_Stated problem a_
List every line in the records below that contains the word "Viewport".

_Text shown_
-- BEGIN --
Although revenue at the company has been falling in recent quarters, its profitability is on the rise. Any uptick in sales in 2013 could continue to propel the stock. Phillips 66 is a well-known brand and operates in the midstream petroleum market along with its 10,000 branded marketing outlets.

Due to sluggish revenue trends, the stock is trading at a forward P/E ratio of under nine and a PEG ratio of under one. This valuation would seem to leave room for more upside in the stock price from current levels. In addition to its other attractive qualities, Phillips 66 is also currently yielding just under 2%.

Royal Caribbean Cruises (RCL): This is another play on a rebound in the consumer sector in 2013. The stock has been very sensitive to the economic outlook and should react positively to an improving economy. Royal Caribbean has climbed better than 40% in 2012 and is up around 20% over the last three months.
-- END --
_Extracted data_
-- BEGIN --
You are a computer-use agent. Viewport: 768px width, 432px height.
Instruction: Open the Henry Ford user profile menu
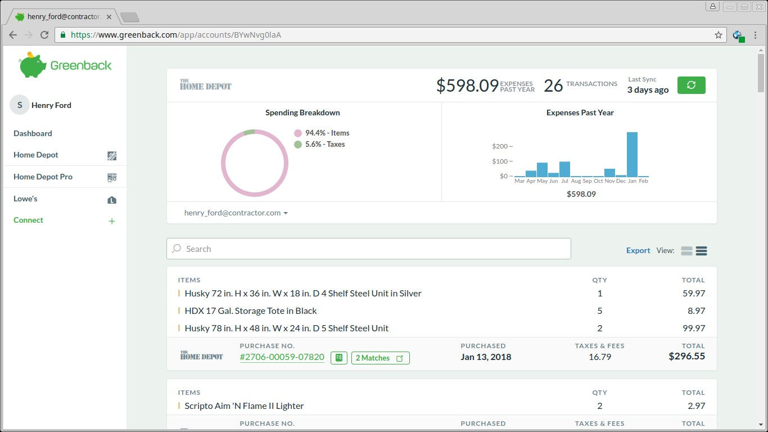[x=51, y=105]
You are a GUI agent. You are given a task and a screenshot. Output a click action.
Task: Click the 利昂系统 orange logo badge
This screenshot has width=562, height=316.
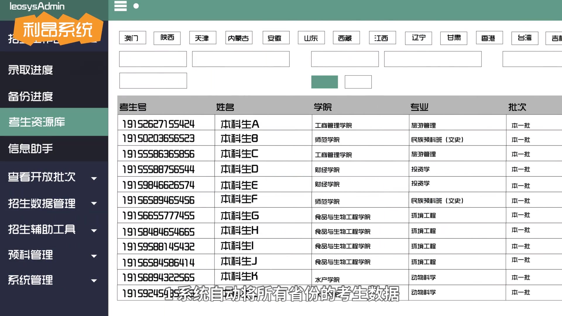coord(58,30)
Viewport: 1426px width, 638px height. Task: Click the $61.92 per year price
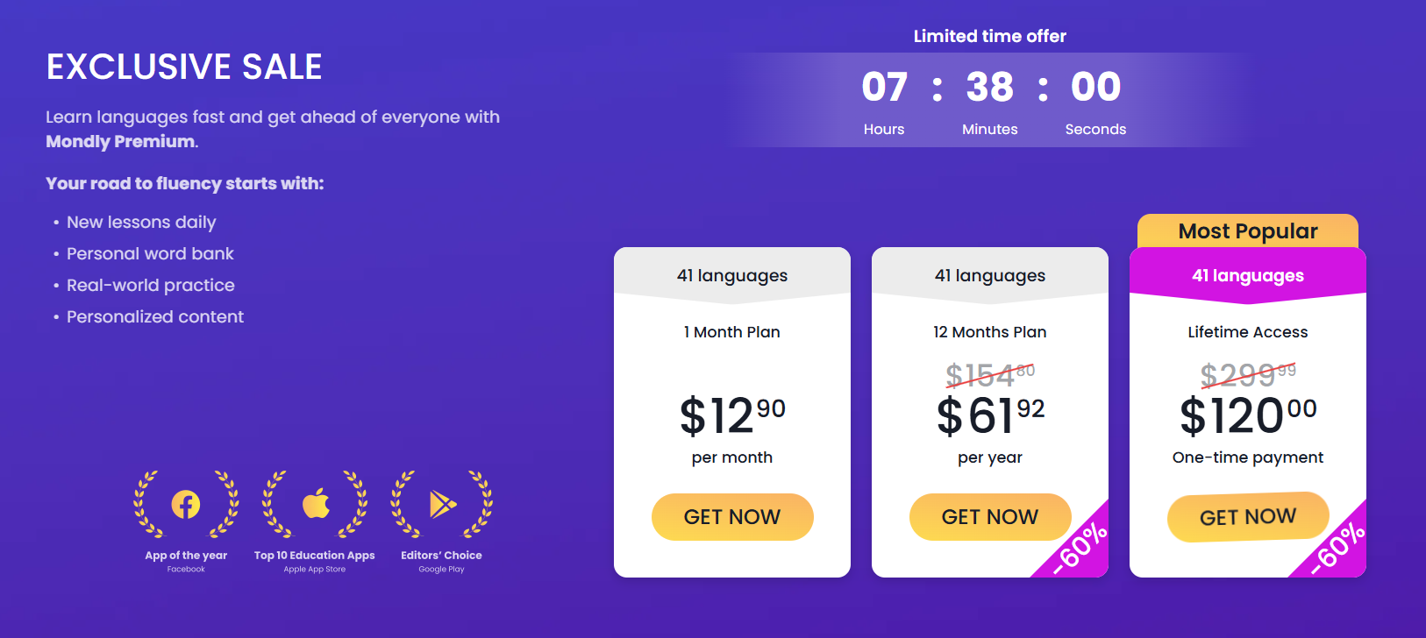990,415
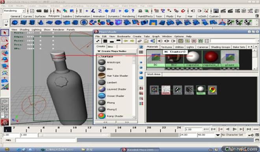Toggle the auto keyframe key button
This screenshot has width=260, height=152.
(251, 135)
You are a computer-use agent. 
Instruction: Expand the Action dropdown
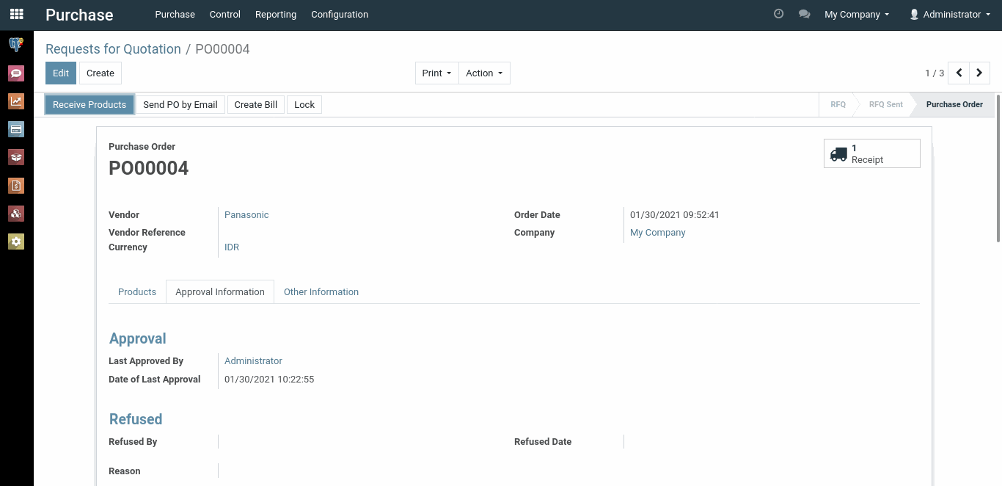484,73
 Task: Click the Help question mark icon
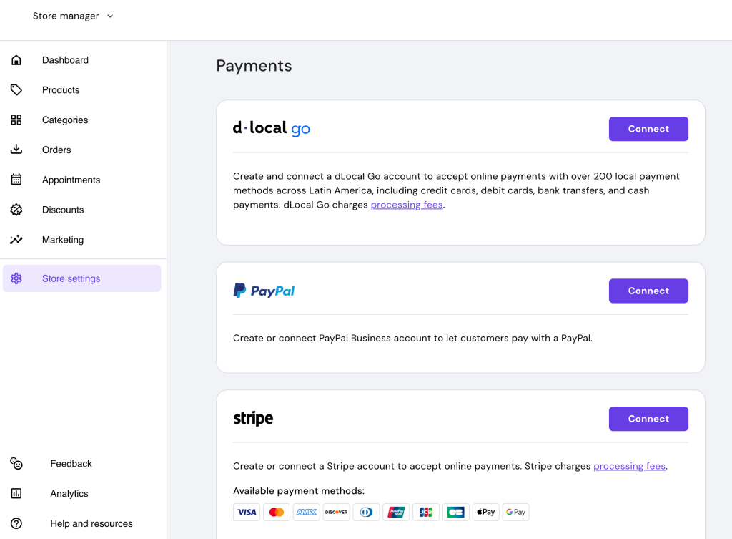(x=16, y=523)
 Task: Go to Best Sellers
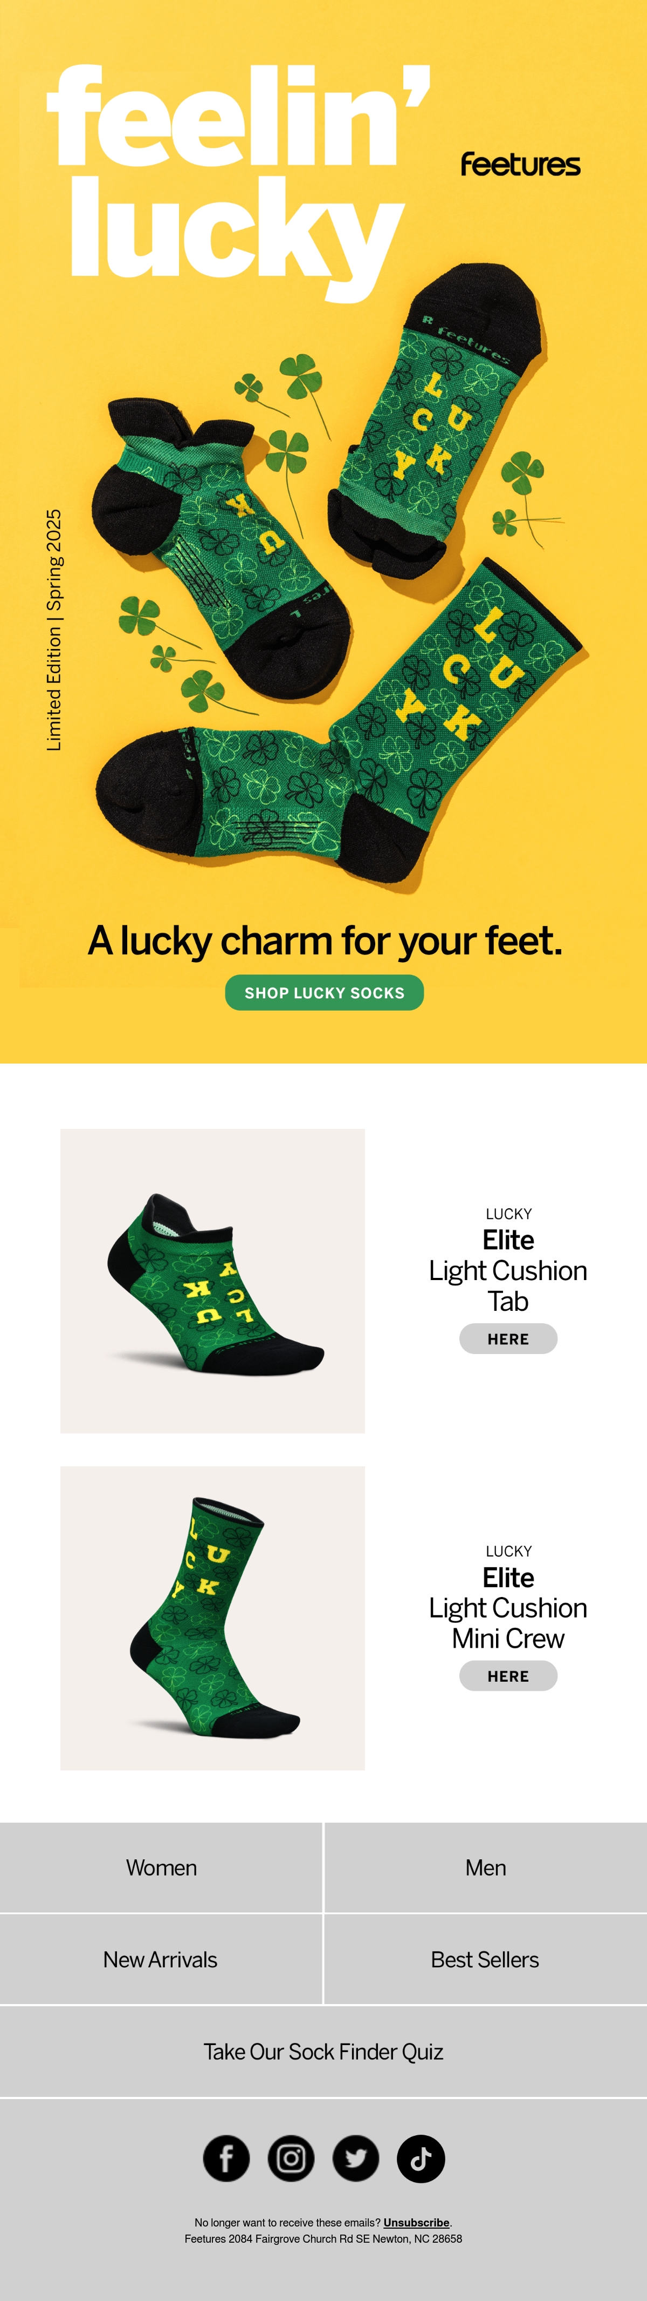pyautogui.click(x=485, y=1960)
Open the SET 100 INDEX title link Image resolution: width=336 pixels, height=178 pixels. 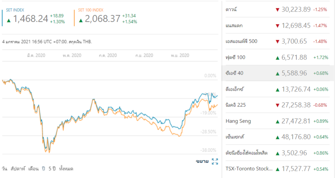[x=90, y=10]
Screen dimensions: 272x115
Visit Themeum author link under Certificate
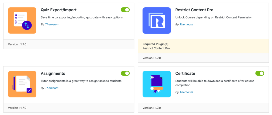186,92
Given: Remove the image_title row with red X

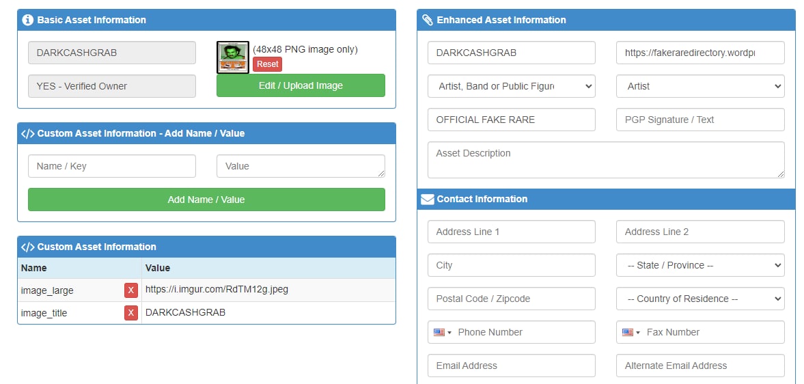Looking at the screenshot, I should click(130, 312).
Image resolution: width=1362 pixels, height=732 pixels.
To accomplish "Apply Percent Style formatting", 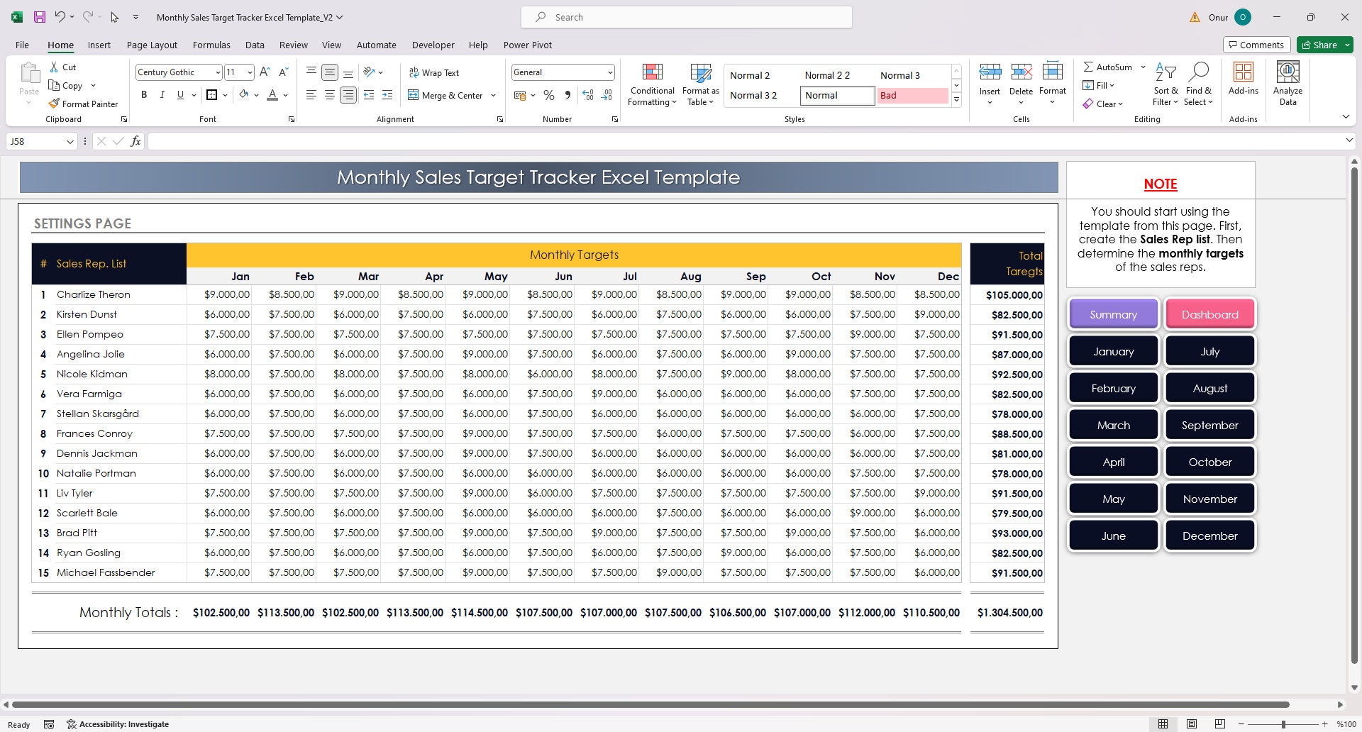I will (x=548, y=95).

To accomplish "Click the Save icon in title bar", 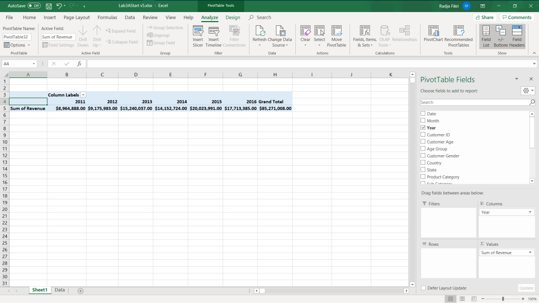I will [49, 6].
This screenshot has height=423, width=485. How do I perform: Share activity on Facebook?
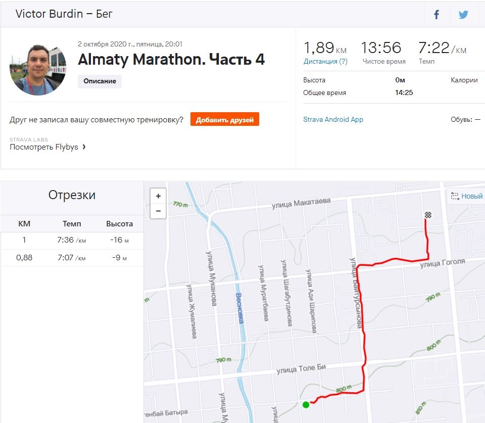tap(437, 15)
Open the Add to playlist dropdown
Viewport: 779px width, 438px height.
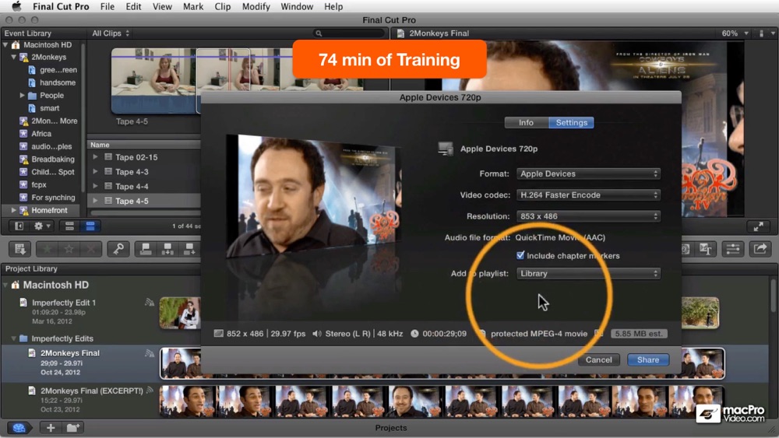tap(588, 274)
-- END --
_Stated problem b_
Repeat the stock commentary word for word, from "Royal Caribbean Cruises" up to and including "last three months.".

_Solution a_
You are a computer-use agent. Viewport: 768px width, 432px height.
Viewport: 1426px width, 638px height. Task: Click the $61.92 per year price
Viewport: 779px width, 438px height.

_Solution b_
Royal Caribbean Cruises (RCL): This is another play on a rebound in the consumer sector in 2013. The stock has been very sensitive to the economic outlook and should react positively to an improving economy. Royal Caribbean has climbed better than 40% in 2012 and is up around 20% over the last three months.